● WHAT YOU ARE ASKED TO DO: The listing below is to be written out word for word, minus its images.

--------------------------------------------------

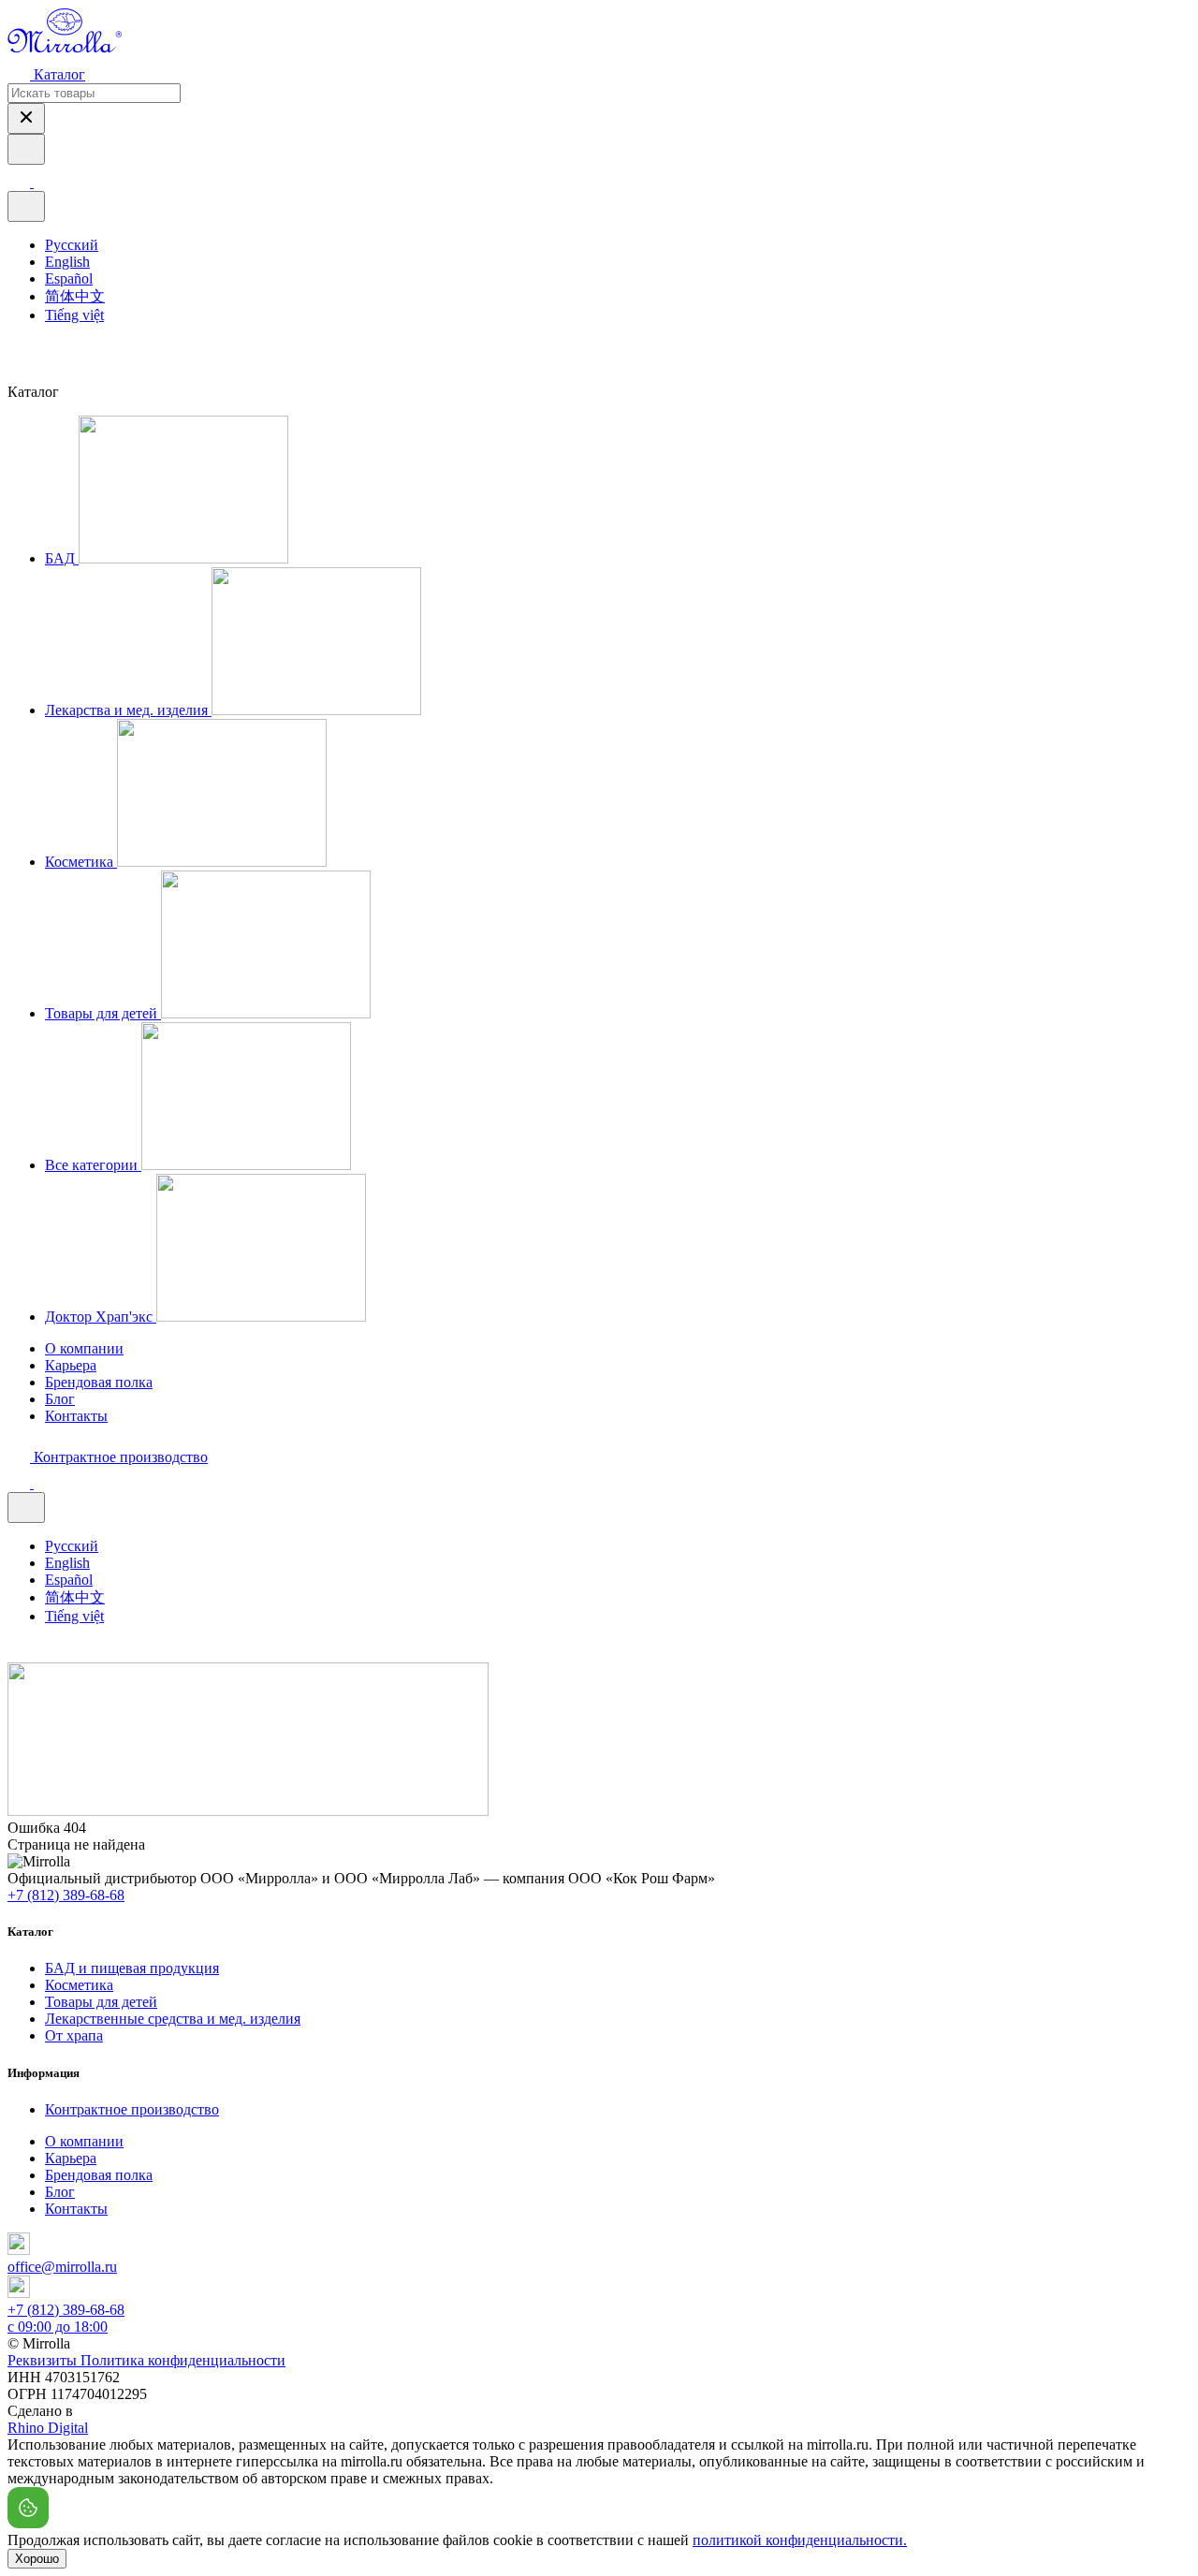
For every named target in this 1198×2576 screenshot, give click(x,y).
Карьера (70, 1365)
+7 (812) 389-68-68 (65, 1895)
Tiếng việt (74, 315)
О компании (84, 1348)
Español (69, 278)
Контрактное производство (132, 2109)
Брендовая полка (99, 1382)
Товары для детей (101, 2002)
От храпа (74, 2035)
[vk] (16, 352)
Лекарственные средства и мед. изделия (172, 2019)
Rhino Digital (47, 2428)
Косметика (79, 1985)
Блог (60, 1399)
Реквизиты (43, 2360)
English (67, 262)
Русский (71, 245)
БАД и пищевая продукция (132, 1968)
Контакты (76, 1416)
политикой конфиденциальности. (800, 2540)
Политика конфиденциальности (182, 2360)
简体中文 (75, 296)
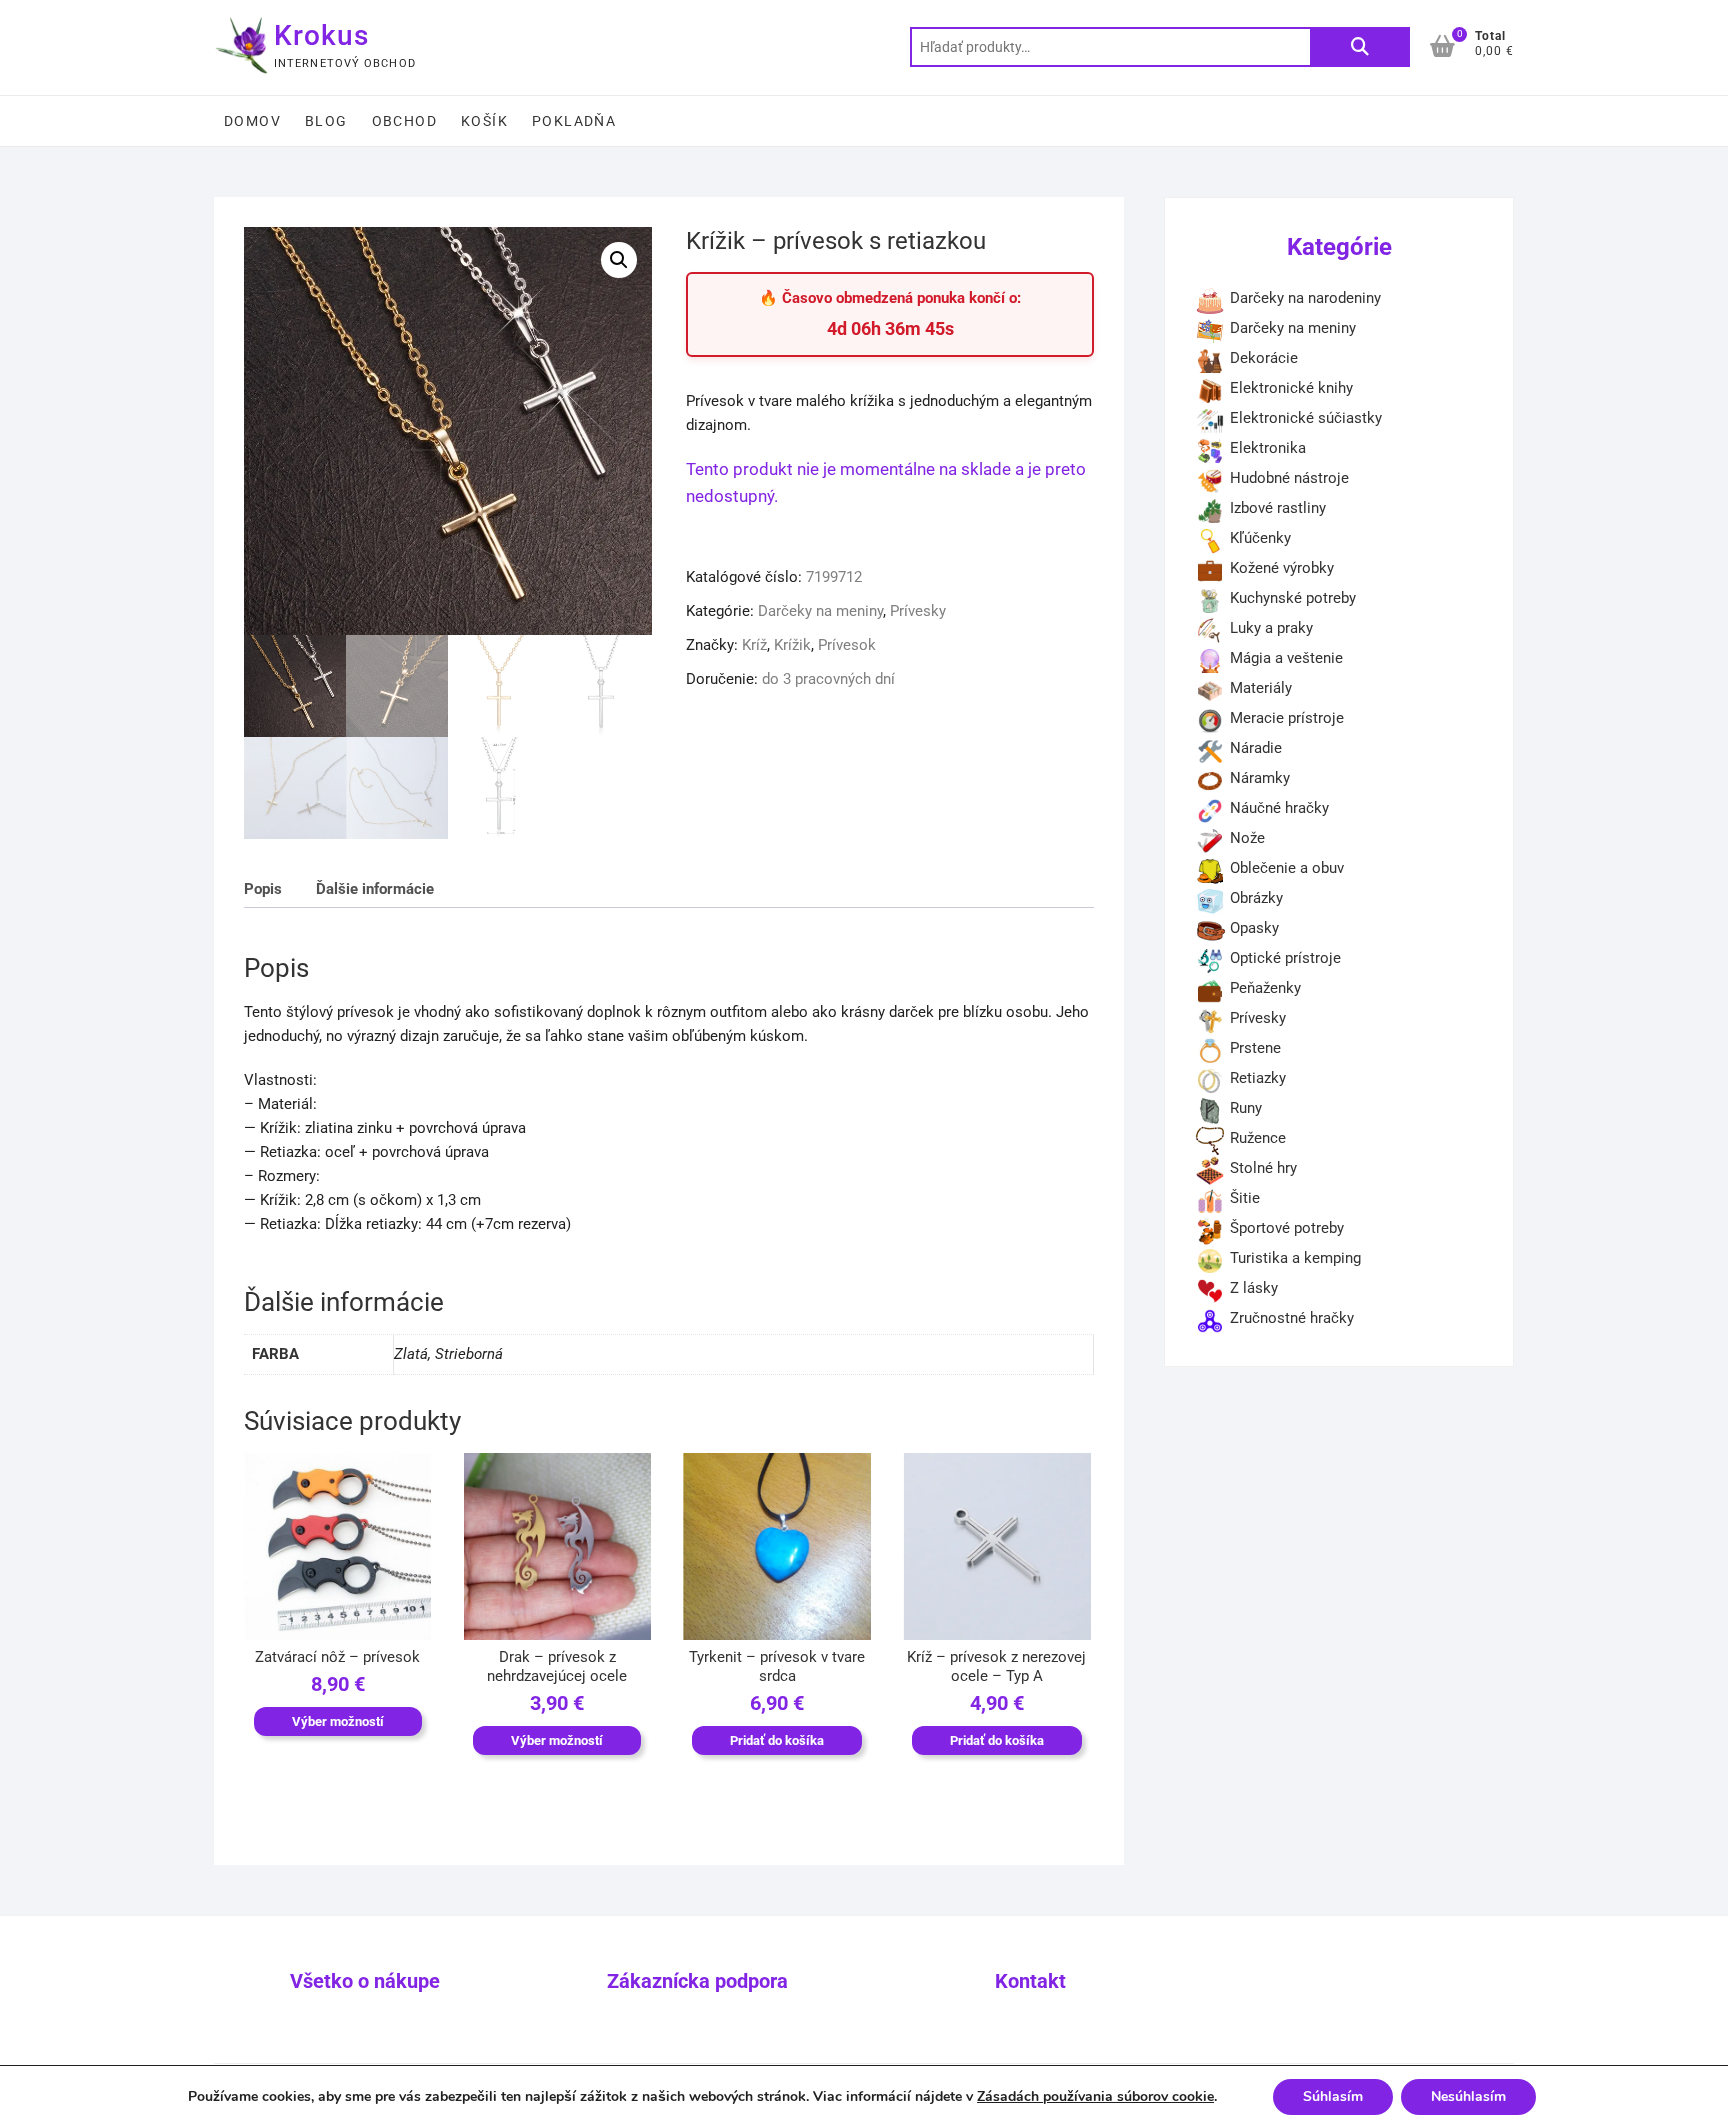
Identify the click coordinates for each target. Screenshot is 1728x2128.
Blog (326, 121)
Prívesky (918, 611)
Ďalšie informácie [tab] (375, 889)
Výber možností (338, 1721)
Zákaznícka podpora (697, 1981)
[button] (619, 260)
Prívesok (847, 645)
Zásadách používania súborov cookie (1095, 2096)
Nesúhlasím (1468, 2096)
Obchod (404, 121)
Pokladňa (574, 121)
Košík (484, 121)
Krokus (321, 35)
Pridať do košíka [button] (777, 1740)
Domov (252, 121)
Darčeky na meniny (820, 611)
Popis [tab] (263, 889)
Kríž (754, 645)
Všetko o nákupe (365, 1981)
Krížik (792, 645)
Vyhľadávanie (1360, 47)
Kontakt (1030, 1981)
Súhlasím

--------------------------------------------------

● ANSWER SPACE:
For every named target in this 1198×2576 screenshot, give click(x,y).
Карьера (70, 1365)
+7 (812) 389-68-68 (65, 1895)
Tiếng việt (74, 315)
О компании (84, 1348)
Español (69, 278)
Контрактное производство (132, 2109)
Брендовая полка (99, 1382)
Товары для детей (101, 2002)
От храпа (74, 2035)
[vk] (16, 352)
Лекарственные средства и мед. изделия (172, 2019)
Rhino Digital (47, 2428)
Косметика (79, 1985)
Блог (60, 1399)
Реквизиты (43, 2360)
English (67, 262)
Русский (71, 245)
БАД и пищевая продукция (132, 1968)
Контакты (76, 1416)
политикой конфиденциальности. (800, 2540)
Политика конфиденциальности (182, 2360)
简体中文 (75, 296)
Identify the click coordinates for each target. Screenshot is 1728x2128.
Blog (326, 121)
Prívesky (918, 611)
Ďalšie informácie [tab] (375, 889)
Výber možností (338, 1721)
Zákaznícka podpora (697, 1981)
[button] (619, 260)
Prívesok (847, 645)
Zásadách používania súborov cookie (1095, 2096)
Nesúhlasím (1468, 2096)
Obchod (404, 121)
Pokladňa (574, 121)
Košík (484, 121)
Krokus (321, 35)
Pridať do košíka [button] (777, 1740)
Domov (252, 121)
Darčeky na meniny (820, 611)
Popis [tab] (263, 889)
Kríž (754, 645)
Všetko o nákupe (365, 1981)
Krížik (792, 645)
Vyhľadávanie (1360, 47)
Kontakt (1030, 1981)
Súhlasím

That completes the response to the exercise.